* Exercise
Write out the following listing's lines from the one with "This screenshot has height=1136, width=640." to the one with "Task: Expand the 视频播放器 group", exactly, with both included and no others.

* Records shown
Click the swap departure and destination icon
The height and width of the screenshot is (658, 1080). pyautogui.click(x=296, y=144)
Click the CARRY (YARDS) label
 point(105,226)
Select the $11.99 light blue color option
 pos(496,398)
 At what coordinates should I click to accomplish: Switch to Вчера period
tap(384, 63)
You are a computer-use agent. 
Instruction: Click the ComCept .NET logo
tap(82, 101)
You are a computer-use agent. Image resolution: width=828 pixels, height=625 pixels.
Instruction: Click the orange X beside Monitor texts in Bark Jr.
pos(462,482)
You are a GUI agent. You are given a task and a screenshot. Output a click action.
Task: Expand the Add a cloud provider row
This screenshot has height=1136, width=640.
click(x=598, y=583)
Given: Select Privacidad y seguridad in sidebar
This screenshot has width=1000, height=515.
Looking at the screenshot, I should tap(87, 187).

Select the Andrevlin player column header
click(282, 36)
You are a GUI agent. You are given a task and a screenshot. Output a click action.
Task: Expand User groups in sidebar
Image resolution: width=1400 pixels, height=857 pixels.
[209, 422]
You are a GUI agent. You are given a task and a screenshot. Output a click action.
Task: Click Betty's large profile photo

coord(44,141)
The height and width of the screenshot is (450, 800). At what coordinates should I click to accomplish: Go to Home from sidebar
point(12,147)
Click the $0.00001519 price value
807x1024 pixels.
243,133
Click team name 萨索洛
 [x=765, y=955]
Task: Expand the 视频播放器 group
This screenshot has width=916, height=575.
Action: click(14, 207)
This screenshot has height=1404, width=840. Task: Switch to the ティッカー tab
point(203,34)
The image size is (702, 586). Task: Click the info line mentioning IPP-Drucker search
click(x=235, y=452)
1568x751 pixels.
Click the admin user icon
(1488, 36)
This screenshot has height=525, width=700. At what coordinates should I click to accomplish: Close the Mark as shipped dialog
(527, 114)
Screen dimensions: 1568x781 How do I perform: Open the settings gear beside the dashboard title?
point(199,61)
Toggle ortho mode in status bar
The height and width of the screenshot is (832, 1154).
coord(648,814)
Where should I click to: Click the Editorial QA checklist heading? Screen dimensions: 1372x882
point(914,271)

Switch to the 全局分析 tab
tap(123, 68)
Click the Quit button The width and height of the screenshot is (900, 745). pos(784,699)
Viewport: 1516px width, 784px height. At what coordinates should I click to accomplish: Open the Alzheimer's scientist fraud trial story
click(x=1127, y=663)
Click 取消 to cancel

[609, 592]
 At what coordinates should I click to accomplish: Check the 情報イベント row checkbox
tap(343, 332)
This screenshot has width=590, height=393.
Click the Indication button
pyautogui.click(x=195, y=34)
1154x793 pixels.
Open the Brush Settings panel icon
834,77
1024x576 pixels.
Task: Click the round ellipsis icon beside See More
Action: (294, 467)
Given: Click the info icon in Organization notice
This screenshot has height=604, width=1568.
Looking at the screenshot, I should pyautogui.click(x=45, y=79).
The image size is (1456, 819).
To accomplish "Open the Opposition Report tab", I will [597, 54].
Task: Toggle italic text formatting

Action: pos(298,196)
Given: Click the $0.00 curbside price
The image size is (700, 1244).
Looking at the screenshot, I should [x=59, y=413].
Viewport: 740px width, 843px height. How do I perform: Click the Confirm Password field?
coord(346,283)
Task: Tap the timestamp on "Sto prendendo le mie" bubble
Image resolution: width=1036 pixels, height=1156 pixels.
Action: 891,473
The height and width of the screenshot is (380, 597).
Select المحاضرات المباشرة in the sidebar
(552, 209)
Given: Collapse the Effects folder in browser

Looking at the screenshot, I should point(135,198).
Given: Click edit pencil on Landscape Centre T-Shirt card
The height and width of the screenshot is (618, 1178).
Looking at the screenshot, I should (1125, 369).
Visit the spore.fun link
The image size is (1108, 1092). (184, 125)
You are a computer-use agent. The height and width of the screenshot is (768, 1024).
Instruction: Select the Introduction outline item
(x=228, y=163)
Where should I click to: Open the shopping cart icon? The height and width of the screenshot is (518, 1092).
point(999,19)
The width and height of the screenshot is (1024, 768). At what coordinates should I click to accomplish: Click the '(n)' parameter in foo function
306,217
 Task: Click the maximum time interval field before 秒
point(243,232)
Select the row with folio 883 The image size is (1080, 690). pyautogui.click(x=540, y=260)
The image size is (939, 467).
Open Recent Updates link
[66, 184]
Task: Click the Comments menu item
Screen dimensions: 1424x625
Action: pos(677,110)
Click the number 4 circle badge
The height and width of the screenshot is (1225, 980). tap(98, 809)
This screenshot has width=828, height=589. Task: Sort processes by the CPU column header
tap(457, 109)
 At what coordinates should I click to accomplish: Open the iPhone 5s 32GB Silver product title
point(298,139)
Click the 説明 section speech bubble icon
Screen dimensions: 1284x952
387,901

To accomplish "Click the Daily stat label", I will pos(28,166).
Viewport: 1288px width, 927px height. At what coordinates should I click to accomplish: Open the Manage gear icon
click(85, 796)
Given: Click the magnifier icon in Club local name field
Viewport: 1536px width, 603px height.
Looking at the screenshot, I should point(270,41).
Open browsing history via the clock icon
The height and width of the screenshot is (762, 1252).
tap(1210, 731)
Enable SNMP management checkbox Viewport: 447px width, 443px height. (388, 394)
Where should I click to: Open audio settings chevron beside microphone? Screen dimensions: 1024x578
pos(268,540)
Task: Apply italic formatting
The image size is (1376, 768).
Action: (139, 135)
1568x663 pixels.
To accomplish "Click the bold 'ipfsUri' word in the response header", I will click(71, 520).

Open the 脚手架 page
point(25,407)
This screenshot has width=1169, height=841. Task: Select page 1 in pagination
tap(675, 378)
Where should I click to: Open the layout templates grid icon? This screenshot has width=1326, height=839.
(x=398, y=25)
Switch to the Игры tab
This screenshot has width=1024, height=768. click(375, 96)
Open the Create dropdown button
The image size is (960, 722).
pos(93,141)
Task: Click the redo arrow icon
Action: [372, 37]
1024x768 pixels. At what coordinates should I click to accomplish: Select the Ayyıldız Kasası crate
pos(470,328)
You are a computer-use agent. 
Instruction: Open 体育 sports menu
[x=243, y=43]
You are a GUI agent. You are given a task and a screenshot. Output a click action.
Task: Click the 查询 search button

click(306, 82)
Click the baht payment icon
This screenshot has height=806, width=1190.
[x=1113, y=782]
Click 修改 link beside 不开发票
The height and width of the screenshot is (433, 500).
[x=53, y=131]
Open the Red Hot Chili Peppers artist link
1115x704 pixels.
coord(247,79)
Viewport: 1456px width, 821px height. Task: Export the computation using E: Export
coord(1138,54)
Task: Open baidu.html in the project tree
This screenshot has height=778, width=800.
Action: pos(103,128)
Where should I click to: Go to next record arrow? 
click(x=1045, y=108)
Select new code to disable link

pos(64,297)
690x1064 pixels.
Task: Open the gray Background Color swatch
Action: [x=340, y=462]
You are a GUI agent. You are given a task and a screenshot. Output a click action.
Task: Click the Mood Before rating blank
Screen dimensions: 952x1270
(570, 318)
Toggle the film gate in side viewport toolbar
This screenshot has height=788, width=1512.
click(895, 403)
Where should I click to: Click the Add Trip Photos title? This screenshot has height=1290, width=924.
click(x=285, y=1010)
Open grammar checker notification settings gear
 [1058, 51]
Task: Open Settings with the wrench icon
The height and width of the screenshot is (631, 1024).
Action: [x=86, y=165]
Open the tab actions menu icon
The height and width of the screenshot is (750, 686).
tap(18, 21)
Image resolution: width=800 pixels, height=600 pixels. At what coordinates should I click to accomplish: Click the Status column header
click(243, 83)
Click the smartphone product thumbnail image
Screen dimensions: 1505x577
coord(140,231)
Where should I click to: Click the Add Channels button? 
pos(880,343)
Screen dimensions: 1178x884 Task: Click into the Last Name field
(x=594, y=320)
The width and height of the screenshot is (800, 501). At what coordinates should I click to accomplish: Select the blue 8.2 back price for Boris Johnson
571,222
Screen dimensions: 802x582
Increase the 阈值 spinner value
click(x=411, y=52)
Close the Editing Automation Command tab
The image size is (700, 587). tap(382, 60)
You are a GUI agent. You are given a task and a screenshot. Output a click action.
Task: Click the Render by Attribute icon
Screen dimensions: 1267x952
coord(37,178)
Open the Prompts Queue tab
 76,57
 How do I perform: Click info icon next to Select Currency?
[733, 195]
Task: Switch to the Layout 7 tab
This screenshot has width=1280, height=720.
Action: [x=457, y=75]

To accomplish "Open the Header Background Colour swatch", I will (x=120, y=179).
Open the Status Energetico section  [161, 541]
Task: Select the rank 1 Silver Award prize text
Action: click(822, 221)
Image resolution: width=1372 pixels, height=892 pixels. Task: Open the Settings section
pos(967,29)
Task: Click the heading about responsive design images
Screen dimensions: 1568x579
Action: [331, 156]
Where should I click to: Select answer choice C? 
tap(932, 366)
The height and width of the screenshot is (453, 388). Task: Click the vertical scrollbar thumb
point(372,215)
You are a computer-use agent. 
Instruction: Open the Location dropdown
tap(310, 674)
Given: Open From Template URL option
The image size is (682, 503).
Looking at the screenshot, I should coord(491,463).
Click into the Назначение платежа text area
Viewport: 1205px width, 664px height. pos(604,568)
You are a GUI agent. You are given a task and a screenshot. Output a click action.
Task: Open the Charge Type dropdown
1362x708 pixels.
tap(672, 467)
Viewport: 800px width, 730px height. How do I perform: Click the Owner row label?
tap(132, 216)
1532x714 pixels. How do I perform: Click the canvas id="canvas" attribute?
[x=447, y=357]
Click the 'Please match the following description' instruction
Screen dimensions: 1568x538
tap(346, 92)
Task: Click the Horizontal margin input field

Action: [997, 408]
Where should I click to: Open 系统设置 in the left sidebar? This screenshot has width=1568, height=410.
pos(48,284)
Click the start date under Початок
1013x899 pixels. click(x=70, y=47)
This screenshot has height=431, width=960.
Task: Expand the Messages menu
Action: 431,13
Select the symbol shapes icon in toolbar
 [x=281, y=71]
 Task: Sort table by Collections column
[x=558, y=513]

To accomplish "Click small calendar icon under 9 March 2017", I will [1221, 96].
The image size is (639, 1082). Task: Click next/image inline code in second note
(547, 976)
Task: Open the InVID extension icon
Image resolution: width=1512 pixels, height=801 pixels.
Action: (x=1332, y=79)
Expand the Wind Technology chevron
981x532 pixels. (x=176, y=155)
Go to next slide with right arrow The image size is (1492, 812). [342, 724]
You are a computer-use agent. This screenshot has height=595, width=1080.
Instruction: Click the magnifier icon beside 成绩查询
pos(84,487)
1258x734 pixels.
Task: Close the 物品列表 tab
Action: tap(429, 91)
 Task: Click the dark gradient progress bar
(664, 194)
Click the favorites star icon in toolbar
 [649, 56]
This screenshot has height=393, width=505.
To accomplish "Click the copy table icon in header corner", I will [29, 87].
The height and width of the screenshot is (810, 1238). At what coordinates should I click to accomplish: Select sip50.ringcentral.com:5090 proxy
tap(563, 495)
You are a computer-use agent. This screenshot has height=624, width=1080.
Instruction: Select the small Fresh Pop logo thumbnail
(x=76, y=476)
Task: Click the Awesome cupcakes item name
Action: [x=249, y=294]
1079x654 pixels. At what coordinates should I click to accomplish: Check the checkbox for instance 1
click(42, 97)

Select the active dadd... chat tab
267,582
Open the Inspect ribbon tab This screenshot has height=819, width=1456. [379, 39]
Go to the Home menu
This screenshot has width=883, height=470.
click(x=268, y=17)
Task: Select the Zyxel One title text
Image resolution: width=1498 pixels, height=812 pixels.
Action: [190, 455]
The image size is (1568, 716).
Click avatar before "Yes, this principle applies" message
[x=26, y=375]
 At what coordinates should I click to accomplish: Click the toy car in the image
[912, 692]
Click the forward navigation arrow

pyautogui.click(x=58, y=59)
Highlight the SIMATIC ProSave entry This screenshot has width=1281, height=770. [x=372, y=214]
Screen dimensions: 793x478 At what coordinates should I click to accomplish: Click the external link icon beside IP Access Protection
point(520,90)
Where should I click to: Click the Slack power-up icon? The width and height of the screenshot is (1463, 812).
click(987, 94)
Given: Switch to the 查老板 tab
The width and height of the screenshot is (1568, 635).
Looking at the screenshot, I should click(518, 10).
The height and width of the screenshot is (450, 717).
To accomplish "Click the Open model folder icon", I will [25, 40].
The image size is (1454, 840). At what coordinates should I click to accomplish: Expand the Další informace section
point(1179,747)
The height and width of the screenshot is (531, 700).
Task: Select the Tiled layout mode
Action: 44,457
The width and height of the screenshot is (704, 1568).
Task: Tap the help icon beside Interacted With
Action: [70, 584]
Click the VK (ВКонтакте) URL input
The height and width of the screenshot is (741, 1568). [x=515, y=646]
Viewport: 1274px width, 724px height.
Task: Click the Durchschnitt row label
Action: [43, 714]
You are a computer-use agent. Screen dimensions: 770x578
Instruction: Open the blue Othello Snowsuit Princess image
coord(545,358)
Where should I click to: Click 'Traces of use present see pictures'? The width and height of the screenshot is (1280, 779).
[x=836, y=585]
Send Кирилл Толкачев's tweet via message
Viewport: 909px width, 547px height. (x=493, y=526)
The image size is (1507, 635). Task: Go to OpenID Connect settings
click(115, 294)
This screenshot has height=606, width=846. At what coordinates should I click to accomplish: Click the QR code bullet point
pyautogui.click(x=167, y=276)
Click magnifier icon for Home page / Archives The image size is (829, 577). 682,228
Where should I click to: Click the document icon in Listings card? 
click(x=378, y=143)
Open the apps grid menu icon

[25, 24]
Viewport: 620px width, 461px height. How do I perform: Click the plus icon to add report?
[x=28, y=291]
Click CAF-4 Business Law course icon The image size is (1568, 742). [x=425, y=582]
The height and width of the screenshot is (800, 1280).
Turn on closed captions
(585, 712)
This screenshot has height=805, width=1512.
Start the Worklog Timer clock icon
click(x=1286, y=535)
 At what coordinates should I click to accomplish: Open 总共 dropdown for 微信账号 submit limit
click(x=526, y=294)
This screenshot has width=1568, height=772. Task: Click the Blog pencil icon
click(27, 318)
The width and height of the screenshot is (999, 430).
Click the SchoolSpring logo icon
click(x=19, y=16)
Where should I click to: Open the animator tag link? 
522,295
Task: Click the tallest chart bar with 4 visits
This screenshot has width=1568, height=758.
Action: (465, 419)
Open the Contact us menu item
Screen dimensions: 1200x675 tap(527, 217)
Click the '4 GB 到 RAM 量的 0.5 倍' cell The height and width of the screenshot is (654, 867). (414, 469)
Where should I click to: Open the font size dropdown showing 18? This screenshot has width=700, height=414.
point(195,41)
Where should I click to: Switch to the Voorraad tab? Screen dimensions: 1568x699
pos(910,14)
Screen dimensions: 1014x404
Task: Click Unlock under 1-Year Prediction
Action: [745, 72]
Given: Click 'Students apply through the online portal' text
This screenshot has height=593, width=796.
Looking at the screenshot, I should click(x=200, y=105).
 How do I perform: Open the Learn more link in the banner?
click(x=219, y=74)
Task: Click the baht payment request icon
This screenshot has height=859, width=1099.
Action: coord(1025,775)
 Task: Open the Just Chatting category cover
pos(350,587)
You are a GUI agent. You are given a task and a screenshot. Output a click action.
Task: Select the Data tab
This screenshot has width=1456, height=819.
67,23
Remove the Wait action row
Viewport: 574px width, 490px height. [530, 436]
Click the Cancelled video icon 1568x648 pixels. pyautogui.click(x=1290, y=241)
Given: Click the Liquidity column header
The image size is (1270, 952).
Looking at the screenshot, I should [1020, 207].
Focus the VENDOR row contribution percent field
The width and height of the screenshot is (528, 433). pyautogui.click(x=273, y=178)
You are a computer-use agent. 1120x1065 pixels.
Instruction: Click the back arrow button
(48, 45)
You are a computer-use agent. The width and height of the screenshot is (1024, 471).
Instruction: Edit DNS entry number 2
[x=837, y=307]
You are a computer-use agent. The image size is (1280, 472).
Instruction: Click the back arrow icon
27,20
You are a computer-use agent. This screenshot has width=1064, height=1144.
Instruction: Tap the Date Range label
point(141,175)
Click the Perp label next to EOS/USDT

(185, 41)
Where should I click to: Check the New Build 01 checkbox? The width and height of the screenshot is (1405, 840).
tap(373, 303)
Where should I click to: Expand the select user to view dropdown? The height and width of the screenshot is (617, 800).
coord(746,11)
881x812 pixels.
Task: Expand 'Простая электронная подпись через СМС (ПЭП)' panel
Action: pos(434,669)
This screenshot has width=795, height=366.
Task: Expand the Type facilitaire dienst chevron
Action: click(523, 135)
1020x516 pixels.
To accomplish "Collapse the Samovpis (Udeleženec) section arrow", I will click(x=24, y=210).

* Task answer
This screenshot has height=1136, width=640.
click(x=598, y=583)
Given: Select Privacidad y seguridad in sidebar
This screenshot has width=1000, height=515.
Looking at the screenshot, I should tap(87, 187).

Select the Andrevlin player column header
click(282, 36)
You are a GUI agent. You are given a task and a screenshot. Output a click action.
Task: Expand User groups in sidebar
Image resolution: width=1400 pixels, height=857 pixels.
[209, 422]
You are a GUI agent. You are given a task and a screenshot. Output a click action.
Task: Click Betty's large profile photo

coord(44,141)
The height and width of the screenshot is (450, 800). At what coordinates should I click to accomplish: Go to Home from sidebar
point(12,147)
Click the $0.00001519 price value
807x1024 pixels.
243,133
Click team name 萨索洛
 [x=765, y=955]
Task: Expand the 视频播放器 group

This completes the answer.